Мировую премьеру «Лира» в Мюнхене в свое время осуществили Жан-Пьер Поннель и Герд Альбрехт; сейчас для постановки в Зальцбурге пригласили восходящую звезду драматической режиссуры австралийца Саймона Стоуна, а австрийский маэстро Франц Вельзер-Мёст дирижировал Венским филармоническим оркестром.
Вельзер-Мёст столкнулся с типичной проблемой Скального манежа — несмотря на просторы, здесь маленькая оркестровая яма, при полном составе ударные приходится отправлять на боковые балконы. Дирижер решил использовать лишь один балкон, справа, и звуковой баланс от этого пострадал, хотя певцов было хорошо слышно.
У Стоуна в этом сезоне «золотой дубль» — в Авиньоне он показал спектакль по Ибсену, в Зальцбурге — оперу. По «Лиру» видно, что Стоун родом из драматического театра: кажется, убери из постановки музыку, и получится разговорный спектакль. Но максимально проявить актерские таланты певцов, даже выдающихся,— тоже редкое искусство, им-то Стоун владеет точно, это видно и по работе исполнителя заглавной партии канадского бас-баритона Джеральда Финли, и по певицам, исполняющим партии его дочерей, Гонерильи (отличное немецкое сопрано Эвелин Херлициус), Реганы (Гун-Брит Баркмин), но прежде всего Корделии — Анне Прохазке.
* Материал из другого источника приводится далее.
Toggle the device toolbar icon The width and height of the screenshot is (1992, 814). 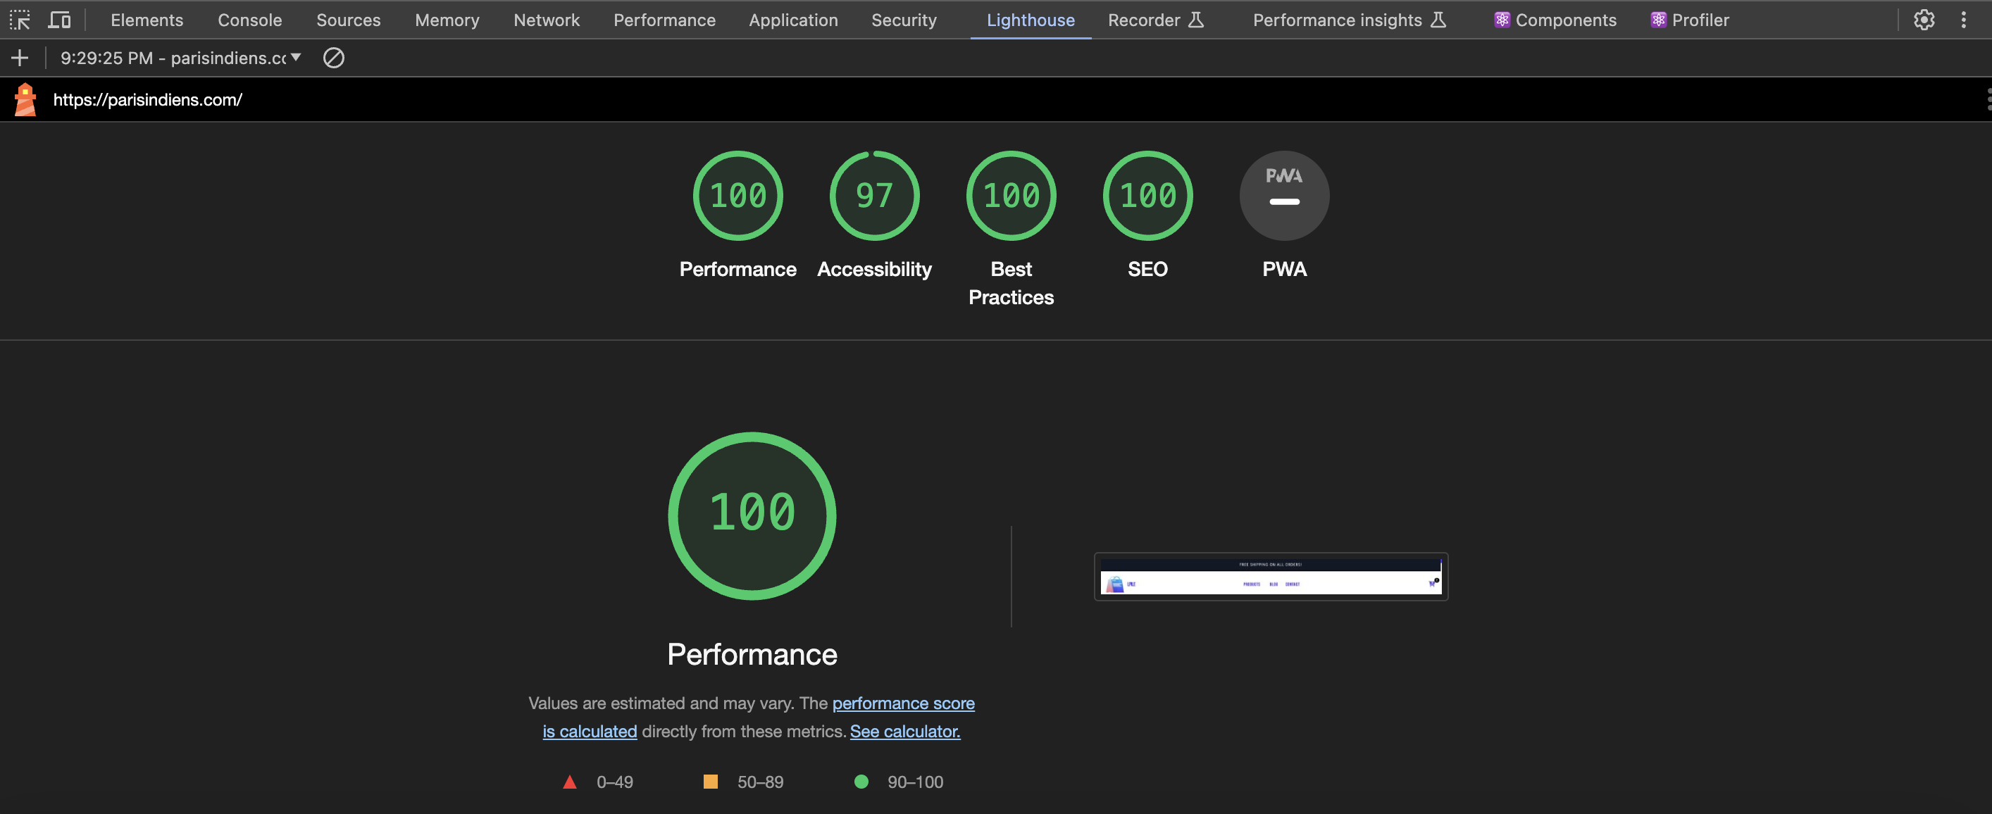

Их профессиональные биографии не забудут зальцбургского «Лира», настолько яркое он событие для всего ансамбля; актерские успехи не меркнут даже на фоне выдающегося трагика и комика Михаэля Мертенса из венского Бургтеатра, приглашенного на разговорную роль Шута. А серьезность замысла — на фоне неожиданного явления Микки-Мауса с ворохом воздушных шариков, словно заблудившегося после презентации в супермаркете (шариками потом играет обезумевший король).
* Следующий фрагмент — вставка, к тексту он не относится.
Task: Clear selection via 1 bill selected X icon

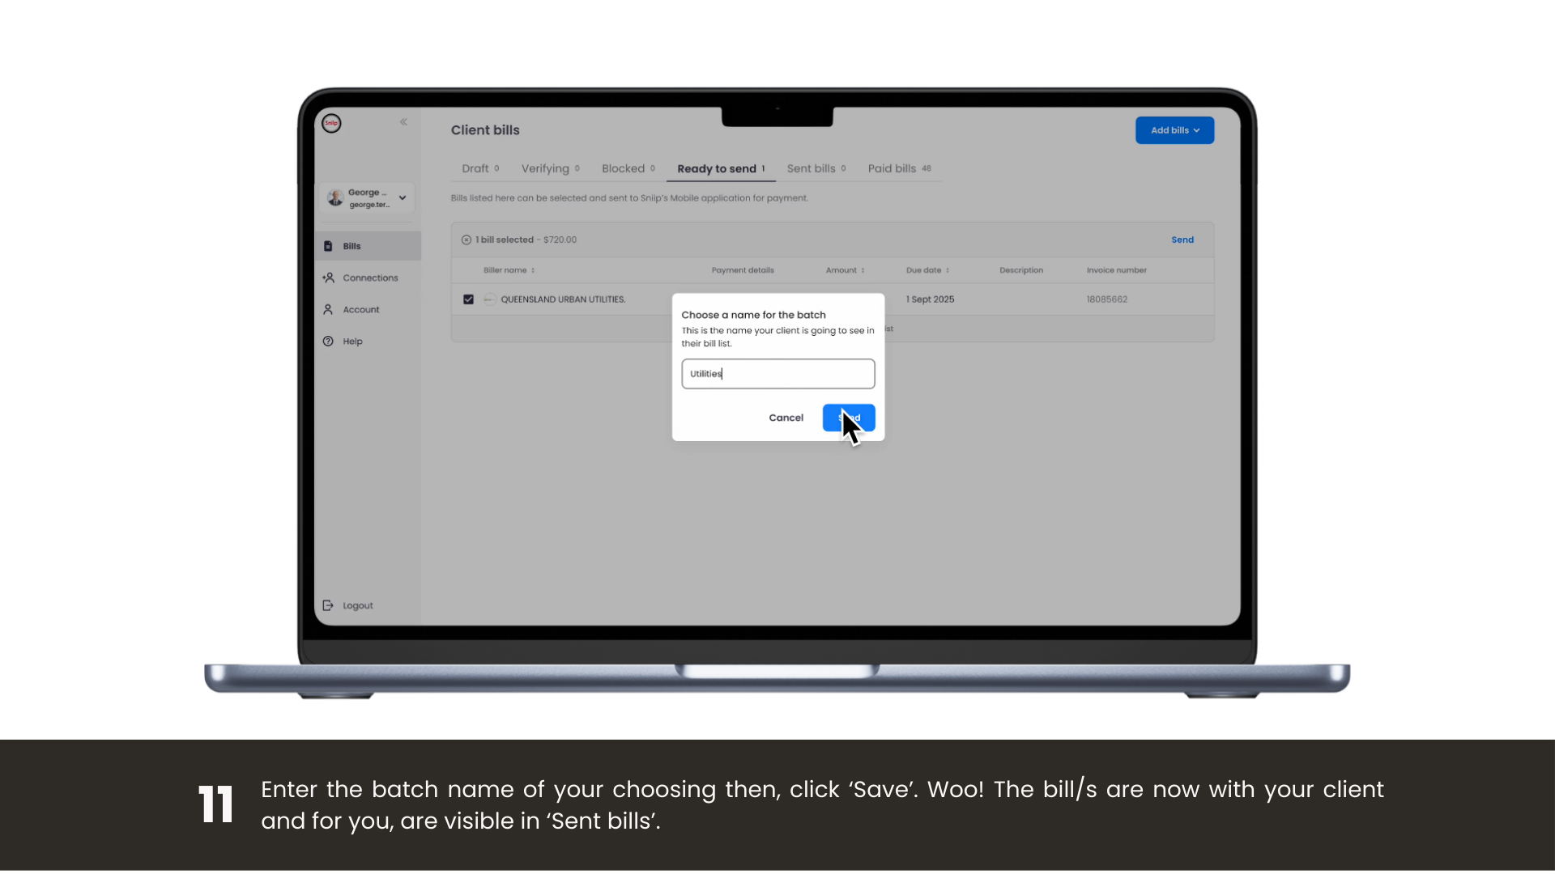Action: 467,240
Стоун — мастер вводить в заблуждение. Поначалу кажется, что часть публики он рассадил прямо на сцене,
и если не успеть сразу прочитать программку, то лишь по ходу действия поймешь, что полторы сотни человек на трибунах — статисты. Их по одному выдергивают охранники, чтобы искупать в море крови, разлитой по белой поверхности. Охранники, конечно, на диво оригинальный ход для представления насилия; кажется, их даже и изображал тот же самый миманс, что и в зальцбургском «Милосердии Тита»,— хорошо хоть, что без очередных беженцев на сцене «Лир» обходится. Но Стоун избегает опасности общих мест благодаря не только психологизму сольных работ, но и декорациям австралийца Боба Казинса. Опера начинается на настоящей цветочной поляне, вытянутой вдоль огромной сцены «Фельзенрайтшуле». Постепенно цветы вырывают все, безжалостно и бессмысленно, их место занимает кровь. В финале Казинс выстраивает огромный прямоугольник, поражающий совершенным белым цветом внутри, внутри него Корделия и ее несчастный отец, постепенно обволакиваемые туманом. Последняя сцена трогательна, как может быть трогательна только смерть на театре, она примиряет Лира с его безрассудством, хотя так и не дает ответа на вопрос о природе коронованного самоослепления. Ну нет здесь ответа, как ни ищи.